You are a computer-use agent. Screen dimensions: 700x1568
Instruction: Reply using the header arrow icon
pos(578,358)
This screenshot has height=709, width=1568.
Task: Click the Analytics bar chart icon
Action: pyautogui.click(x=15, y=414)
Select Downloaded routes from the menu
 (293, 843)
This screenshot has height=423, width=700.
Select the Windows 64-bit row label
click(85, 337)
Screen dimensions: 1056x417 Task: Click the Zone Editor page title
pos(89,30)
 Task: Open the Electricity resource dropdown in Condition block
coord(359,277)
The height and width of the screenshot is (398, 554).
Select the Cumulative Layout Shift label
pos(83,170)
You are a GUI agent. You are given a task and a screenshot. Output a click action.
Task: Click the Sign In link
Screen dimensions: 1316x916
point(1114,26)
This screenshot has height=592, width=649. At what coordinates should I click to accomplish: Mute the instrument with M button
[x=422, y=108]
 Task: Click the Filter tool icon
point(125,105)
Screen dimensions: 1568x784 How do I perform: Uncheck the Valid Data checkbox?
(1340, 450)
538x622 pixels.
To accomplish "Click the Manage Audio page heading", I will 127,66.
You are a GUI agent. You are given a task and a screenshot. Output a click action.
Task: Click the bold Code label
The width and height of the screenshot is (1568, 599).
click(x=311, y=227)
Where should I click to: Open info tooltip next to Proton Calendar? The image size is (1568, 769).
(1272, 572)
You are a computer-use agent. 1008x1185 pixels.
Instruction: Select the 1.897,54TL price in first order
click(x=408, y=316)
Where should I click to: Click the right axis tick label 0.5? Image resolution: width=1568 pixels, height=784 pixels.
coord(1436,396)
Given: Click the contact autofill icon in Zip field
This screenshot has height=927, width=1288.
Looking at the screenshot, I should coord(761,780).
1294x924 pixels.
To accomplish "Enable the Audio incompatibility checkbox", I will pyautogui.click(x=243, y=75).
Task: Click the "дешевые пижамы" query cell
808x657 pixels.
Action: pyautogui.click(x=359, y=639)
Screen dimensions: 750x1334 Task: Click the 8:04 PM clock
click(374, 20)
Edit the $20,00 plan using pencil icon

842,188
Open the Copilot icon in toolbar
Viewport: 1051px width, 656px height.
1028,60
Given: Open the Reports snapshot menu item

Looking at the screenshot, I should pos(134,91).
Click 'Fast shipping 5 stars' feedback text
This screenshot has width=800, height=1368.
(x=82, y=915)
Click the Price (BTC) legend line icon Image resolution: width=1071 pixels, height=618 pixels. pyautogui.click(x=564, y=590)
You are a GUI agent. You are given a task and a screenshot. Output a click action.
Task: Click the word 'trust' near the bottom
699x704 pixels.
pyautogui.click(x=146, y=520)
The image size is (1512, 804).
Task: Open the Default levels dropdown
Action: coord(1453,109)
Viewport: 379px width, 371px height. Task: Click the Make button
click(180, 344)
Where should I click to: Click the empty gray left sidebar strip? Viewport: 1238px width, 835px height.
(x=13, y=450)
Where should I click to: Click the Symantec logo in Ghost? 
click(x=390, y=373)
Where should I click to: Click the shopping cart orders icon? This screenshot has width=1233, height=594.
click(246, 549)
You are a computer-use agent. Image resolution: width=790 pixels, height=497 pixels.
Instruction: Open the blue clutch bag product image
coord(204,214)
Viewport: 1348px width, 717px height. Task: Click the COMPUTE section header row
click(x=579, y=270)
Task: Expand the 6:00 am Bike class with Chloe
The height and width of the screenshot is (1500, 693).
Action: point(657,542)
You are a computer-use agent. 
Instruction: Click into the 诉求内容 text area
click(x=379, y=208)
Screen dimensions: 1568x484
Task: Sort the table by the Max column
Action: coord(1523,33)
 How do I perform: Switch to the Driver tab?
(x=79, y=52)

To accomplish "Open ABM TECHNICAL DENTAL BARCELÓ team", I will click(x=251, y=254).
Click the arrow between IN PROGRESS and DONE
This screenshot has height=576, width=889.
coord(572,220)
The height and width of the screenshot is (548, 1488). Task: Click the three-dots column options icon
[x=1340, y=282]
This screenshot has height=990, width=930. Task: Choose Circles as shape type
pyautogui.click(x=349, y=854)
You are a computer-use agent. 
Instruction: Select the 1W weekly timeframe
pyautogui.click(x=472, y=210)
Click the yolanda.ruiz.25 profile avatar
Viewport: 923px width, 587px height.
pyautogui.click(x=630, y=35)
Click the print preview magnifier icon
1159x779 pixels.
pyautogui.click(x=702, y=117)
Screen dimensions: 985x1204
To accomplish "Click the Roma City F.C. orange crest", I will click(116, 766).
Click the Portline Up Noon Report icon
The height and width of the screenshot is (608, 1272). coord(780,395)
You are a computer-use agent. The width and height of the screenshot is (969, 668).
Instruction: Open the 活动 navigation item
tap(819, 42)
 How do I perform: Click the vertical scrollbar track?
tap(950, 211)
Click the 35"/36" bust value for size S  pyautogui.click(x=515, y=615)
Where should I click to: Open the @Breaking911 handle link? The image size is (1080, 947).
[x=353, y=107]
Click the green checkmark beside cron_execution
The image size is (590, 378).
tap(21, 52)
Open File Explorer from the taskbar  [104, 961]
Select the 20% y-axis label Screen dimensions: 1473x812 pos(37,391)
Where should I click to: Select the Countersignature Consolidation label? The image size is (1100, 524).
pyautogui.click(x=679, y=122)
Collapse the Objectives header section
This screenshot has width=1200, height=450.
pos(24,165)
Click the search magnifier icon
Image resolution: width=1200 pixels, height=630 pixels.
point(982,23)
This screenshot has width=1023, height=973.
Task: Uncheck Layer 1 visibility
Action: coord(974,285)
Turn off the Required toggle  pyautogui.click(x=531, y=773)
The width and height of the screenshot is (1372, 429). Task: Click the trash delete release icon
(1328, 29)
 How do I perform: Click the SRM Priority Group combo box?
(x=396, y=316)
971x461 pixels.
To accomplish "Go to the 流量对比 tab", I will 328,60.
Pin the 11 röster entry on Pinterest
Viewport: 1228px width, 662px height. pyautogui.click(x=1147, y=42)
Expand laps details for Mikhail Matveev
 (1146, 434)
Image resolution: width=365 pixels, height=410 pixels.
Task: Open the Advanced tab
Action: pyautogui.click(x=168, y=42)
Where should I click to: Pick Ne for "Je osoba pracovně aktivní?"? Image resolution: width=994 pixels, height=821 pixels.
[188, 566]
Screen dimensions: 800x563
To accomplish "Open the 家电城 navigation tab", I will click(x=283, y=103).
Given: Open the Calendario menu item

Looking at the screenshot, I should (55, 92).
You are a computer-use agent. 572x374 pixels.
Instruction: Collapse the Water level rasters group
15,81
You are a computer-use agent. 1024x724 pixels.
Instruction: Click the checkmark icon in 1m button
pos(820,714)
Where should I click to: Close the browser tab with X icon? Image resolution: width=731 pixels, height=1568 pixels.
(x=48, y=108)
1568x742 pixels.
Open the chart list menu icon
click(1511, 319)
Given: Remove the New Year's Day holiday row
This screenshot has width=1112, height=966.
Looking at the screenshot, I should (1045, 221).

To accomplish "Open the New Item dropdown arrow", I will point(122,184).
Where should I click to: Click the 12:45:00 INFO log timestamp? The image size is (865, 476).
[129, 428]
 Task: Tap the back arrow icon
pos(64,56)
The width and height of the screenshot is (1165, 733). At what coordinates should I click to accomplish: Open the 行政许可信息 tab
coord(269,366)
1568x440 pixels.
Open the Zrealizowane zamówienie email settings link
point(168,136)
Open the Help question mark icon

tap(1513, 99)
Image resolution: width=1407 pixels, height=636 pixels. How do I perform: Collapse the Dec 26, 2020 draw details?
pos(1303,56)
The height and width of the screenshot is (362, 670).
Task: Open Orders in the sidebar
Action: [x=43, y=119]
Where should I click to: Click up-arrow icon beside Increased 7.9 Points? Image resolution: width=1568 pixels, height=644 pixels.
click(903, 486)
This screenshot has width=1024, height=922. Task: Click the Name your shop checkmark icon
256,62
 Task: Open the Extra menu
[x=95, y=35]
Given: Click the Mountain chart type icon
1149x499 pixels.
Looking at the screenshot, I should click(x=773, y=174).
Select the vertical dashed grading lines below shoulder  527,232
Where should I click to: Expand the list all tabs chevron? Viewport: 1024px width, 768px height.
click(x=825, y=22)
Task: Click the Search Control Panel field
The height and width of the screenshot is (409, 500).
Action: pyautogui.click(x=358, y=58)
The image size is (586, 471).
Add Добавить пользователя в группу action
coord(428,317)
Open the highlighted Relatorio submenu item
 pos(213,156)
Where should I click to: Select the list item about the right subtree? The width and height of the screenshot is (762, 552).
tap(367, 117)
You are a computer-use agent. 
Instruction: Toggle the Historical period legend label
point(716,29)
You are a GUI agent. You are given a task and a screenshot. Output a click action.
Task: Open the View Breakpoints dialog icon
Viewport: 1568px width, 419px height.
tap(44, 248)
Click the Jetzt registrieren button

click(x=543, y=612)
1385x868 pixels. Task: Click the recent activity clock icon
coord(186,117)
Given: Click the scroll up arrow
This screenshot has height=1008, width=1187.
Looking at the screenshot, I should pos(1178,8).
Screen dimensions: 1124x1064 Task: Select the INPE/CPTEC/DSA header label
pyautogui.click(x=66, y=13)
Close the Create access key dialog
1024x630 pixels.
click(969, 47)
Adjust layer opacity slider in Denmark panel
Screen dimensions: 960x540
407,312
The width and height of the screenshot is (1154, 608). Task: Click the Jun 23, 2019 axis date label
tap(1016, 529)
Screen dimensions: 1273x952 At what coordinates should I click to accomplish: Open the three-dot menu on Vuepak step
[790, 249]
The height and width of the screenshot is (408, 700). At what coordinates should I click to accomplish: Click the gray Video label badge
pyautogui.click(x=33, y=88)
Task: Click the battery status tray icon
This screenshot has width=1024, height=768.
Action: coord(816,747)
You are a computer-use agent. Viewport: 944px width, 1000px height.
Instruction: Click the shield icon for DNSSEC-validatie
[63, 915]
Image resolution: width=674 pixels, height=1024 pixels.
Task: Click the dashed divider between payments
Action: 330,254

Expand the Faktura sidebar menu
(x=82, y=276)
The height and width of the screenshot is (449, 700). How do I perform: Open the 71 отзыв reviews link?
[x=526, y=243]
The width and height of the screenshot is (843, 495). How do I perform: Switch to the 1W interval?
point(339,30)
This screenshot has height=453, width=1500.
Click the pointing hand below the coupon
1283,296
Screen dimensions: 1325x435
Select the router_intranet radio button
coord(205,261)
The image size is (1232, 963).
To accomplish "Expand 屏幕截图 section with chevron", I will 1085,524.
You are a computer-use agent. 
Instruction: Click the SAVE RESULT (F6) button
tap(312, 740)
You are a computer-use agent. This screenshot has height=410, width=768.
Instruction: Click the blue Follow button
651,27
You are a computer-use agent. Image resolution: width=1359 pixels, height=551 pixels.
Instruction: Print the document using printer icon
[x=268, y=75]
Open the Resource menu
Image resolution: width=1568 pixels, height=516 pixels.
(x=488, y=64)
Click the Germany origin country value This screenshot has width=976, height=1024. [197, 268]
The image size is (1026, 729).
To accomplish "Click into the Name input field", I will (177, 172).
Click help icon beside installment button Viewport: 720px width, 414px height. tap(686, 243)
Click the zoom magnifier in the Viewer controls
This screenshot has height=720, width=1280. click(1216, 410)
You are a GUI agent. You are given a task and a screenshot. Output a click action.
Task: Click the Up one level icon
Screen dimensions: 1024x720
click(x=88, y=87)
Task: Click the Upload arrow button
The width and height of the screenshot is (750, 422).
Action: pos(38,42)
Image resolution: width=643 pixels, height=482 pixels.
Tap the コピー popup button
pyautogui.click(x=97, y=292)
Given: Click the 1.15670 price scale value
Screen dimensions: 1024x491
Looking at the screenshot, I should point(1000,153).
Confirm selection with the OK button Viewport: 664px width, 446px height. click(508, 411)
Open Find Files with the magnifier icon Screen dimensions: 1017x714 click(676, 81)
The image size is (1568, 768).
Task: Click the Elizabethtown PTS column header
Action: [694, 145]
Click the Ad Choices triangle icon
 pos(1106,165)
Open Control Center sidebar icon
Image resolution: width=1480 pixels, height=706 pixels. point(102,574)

# PROBLEM REQUIREMENTS:
Each line of the material above either contains the word "Audio" or does not; state how many do, and nothing else.

# RESULT:
2